I lived in a tiny little flat on the outskirts of Meadowside, it was only a one bedroom studio but it was plenty big enough for me and Milo. I'd made this place my own, it was comfortable and I'd filled it to the brim with things that make me happy.

I have hundreds of photos of my parents in this place, some with me in them but most of them were just of them. I loved having them around, seeing their smiling faces brought a warmth to my soul. It made me feel like a small part of them was still here with me. I also had a gorgeous white sofa, in front of a tiny fireplace. I spent many a night cuddled up on that sofa with one of my favourite smutty books. I love reading a bit of smut, what I'd do for a man like that in real life.
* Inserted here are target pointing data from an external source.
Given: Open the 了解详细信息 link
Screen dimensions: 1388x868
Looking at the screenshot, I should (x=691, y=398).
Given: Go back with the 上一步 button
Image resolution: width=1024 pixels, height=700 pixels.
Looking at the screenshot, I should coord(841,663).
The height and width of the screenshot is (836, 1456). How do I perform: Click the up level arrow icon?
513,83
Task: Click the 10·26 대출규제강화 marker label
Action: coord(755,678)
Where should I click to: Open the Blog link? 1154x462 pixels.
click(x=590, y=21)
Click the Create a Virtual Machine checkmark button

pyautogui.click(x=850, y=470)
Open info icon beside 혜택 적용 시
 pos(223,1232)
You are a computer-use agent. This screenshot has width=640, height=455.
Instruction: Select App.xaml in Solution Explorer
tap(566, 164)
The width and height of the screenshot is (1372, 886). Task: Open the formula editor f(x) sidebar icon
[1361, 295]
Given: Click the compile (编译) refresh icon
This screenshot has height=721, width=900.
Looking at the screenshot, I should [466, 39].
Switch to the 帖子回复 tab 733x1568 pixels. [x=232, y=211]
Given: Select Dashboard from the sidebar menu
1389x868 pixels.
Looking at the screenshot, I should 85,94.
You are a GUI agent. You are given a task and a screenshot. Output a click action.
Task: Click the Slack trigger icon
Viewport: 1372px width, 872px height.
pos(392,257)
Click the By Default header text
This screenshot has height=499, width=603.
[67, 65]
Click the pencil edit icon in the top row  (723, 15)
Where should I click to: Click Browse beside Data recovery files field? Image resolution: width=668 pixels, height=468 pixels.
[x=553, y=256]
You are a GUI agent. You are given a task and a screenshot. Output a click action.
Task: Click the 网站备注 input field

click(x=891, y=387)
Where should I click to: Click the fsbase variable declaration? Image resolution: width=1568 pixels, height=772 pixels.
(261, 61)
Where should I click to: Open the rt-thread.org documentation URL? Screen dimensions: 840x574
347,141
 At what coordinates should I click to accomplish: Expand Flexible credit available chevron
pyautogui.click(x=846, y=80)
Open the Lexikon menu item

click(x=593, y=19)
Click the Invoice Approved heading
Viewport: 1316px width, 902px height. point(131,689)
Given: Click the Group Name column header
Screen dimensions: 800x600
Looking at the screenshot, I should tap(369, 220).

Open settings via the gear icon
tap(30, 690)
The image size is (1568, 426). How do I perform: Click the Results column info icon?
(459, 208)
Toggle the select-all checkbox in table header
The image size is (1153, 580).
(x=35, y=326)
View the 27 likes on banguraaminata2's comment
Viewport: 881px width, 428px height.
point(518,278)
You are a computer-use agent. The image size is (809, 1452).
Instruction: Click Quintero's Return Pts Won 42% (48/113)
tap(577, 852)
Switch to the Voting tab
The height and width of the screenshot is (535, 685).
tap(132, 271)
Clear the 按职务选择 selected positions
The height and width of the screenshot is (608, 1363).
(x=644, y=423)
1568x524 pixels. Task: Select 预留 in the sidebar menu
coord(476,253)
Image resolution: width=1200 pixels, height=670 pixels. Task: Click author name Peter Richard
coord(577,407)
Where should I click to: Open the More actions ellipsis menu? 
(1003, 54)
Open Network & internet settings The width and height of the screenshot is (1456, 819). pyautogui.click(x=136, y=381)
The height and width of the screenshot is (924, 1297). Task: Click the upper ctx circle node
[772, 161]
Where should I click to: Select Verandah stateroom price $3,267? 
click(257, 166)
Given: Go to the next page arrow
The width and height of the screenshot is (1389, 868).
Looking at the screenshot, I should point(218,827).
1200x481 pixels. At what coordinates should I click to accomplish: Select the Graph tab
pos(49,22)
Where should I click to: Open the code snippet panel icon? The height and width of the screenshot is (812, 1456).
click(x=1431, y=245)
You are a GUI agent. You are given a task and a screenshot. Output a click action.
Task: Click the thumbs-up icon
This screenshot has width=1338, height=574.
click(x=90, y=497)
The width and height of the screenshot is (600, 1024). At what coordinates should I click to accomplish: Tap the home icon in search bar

Damn, if only dreams really could come true.

It was practically just one big room which held the bedroom, kitchen and living room with a tiny little bathroom tucked away in the corner. One day, I'd move to Meadowside. I'd have a big house, with a navy blue front door, white shutters across the big bay windows. I'd have a little garden out front, with lush green grass and a white picket fence. There would be a huge oak tree off to the side where I could sit underneath and read my books to my hearts content. I'd have a gorgeous husband, tall, handsome, kind and we'd have a group of red haired little kids running around the place.

That was the dream anyway, I'd had a lot of dreams growing up and not a single one had come true. I was Maisie Connell, nothing ever came true for Maisie Connell. So for now, this place was my sanctuary. Nobody had ever been here, men I slept with never came here. This was my safe place, the place I could just be myself. I didn't have to put on the Maisie mask when I was here, to be the confident and carefree girl people knew me as. The Maisie that didn't have a care in the world and was always up for a good time. People are often quick to judge a person like me, the person who stands out from the crowd, the good time girl. What they don't realise is that for most of us it's just a fa?ade, a way to mask the pain and loneliness. A way to feel … something.